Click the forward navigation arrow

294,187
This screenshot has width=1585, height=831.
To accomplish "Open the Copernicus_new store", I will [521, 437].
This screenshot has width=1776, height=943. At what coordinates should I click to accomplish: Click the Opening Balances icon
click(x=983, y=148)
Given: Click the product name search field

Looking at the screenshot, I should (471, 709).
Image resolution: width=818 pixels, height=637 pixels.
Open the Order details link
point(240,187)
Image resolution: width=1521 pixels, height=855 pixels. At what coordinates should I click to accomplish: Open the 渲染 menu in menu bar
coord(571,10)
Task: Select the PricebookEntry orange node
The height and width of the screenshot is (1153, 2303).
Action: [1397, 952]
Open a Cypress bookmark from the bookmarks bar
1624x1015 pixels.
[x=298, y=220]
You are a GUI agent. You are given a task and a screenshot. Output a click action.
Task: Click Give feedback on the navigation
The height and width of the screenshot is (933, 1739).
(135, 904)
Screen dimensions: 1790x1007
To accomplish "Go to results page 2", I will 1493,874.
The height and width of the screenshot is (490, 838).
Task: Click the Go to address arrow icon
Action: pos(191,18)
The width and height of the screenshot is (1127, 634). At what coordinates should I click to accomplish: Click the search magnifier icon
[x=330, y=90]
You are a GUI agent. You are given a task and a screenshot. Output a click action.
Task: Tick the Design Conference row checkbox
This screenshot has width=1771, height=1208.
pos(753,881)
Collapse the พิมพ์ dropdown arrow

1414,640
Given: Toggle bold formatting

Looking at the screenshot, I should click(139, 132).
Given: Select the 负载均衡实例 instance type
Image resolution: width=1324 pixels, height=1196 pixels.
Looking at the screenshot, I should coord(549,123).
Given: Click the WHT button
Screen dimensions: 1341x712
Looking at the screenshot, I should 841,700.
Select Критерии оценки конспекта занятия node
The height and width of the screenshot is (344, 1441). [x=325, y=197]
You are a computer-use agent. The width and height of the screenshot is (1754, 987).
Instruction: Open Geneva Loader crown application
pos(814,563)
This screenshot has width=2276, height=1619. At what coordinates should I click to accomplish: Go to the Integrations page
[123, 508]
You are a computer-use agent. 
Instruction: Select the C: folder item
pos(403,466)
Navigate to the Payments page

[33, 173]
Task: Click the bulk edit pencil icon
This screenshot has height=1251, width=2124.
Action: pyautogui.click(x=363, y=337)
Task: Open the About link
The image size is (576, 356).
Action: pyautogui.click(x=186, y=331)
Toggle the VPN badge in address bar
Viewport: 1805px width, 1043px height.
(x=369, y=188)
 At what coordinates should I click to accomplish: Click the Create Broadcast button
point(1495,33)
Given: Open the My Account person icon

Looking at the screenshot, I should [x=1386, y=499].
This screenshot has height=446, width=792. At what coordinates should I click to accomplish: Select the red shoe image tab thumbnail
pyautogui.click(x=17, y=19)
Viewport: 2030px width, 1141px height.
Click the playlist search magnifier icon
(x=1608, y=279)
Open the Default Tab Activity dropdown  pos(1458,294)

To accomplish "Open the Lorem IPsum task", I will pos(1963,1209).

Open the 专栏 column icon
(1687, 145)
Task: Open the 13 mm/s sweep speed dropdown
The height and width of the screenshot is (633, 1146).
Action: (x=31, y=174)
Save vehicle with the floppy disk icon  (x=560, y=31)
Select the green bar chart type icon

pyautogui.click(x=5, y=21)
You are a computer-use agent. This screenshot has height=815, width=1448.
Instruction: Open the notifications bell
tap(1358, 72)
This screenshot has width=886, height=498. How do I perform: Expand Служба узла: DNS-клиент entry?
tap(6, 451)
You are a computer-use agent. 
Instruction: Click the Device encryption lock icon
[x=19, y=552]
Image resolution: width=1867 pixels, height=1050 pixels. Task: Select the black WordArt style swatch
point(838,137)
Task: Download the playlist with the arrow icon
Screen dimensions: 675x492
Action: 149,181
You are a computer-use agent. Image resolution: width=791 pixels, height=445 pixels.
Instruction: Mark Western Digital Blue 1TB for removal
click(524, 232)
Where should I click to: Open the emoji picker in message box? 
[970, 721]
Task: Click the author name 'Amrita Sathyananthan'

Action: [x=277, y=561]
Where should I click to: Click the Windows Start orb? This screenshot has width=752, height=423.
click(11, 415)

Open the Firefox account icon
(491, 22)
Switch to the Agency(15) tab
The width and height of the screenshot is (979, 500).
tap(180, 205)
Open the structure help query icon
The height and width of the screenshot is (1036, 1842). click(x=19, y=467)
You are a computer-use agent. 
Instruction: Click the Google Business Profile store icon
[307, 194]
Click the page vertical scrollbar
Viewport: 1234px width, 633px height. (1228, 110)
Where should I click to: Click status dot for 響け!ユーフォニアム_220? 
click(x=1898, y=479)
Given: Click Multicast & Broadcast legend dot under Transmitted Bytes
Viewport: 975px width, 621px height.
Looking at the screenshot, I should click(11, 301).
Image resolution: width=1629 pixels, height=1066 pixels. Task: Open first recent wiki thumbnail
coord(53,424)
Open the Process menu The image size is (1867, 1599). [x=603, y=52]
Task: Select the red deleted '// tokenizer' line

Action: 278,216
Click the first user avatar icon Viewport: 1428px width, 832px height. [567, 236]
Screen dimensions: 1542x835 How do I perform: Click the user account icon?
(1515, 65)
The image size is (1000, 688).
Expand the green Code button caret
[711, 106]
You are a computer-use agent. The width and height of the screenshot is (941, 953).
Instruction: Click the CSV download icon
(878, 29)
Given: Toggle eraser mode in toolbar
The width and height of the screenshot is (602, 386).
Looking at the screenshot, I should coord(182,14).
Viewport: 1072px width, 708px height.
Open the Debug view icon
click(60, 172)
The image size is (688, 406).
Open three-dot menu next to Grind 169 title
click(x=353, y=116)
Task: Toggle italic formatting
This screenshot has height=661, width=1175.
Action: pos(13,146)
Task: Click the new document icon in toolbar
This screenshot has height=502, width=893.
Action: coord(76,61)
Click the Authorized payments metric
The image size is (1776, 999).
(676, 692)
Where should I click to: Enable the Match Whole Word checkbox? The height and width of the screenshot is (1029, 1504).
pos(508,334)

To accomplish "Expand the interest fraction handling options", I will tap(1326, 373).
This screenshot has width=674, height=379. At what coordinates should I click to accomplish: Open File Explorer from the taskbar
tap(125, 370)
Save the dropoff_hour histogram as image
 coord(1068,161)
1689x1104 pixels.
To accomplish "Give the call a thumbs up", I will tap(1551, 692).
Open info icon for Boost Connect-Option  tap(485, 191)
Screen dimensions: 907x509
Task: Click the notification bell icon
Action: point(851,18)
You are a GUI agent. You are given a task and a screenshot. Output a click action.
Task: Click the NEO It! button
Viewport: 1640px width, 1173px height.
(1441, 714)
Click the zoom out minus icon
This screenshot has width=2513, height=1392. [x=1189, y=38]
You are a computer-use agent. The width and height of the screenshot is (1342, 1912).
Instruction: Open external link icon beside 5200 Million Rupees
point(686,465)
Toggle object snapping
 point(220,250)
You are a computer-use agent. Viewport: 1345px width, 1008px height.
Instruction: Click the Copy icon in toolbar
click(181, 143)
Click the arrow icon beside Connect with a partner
+--
▶ Work instructions: Reproduce the records above exactly, from the first line to the line that holds "Given: Select the 负载均衡实例 instance type", inclusive, and omit everything after it.

▶ Problem solution:
Click the forward navigation arrow

294,187
This screenshot has width=1585, height=831.
To accomplish "Open the Copernicus_new store", I will [521, 437].
This screenshot has width=1776, height=943. At what coordinates should I click to accomplish: Click the Opening Balances icon
click(x=983, y=148)
Given: Click the product name search field

Looking at the screenshot, I should (471, 709).
Image resolution: width=818 pixels, height=637 pixels.
Open the Order details link
point(240,187)
Image resolution: width=1521 pixels, height=855 pixels. At what coordinates should I click to accomplish: Open the 渲染 menu in menu bar
coord(571,10)
Task: Select the PricebookEntry orange node
The height and width of the screenshot is (1153, 2303).
Action: [1397, 952]
Open a Cypress bookmark from the bookmarks bar
1624x1015 pixels.
[x=298, y=220]
You are a GUI agent. You are given a task and a screenshot. Output a click action.
Task: Click Give feedback on the navigation
The height and width of the screenshot is (933, 1739).
(135, 904)
Screen dimensions: 1790x1007
To accomplish "Go to results page 2", I will 1493,874.
The height and width of the screenshot is (490, 838).
Task: Click the Go to address arrow icon
Action: pos(191,18)
The width and height of the screenshot is (1127, 634). At what coordinates should I click to accomplish: Click the search magnifier icon
[x=330, y=90]
You are a GUI agent. You are given a task and a screenshot. Output a click action.
Task: Tick the Design Conference row checkbox
This screenshot has width=1771, height=1208.
pos(753,881)
Collapse the พิมพ์ dropdown arrow

1414,640
Given: Toggle bold formatting

Looking at the screenshot, I should click(139, 132).
Given: Select the 负载均衡实例 instance type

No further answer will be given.